Saved entries:
______________________________
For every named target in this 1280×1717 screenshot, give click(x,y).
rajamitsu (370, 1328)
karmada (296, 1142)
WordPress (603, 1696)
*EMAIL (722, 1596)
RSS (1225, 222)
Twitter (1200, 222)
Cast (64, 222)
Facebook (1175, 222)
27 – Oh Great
______________________________
▶ ACTIVITY:
Set down nothing but the lines from the one containing "rajamitsu (370, 1328)" through the end of the entries above, exactly as written, both ends counted.

▶ TASK SOLUTION:
rajamitsu (370, 1328)
karmada (296, 1142)
WordPress (603, 1696)
*EMAIL (722, 1596)
RSS (1225, 222)
Twitter (1200, 222)
Cast (64, 222)
Facebook (1175, 222)
27 – Oh Great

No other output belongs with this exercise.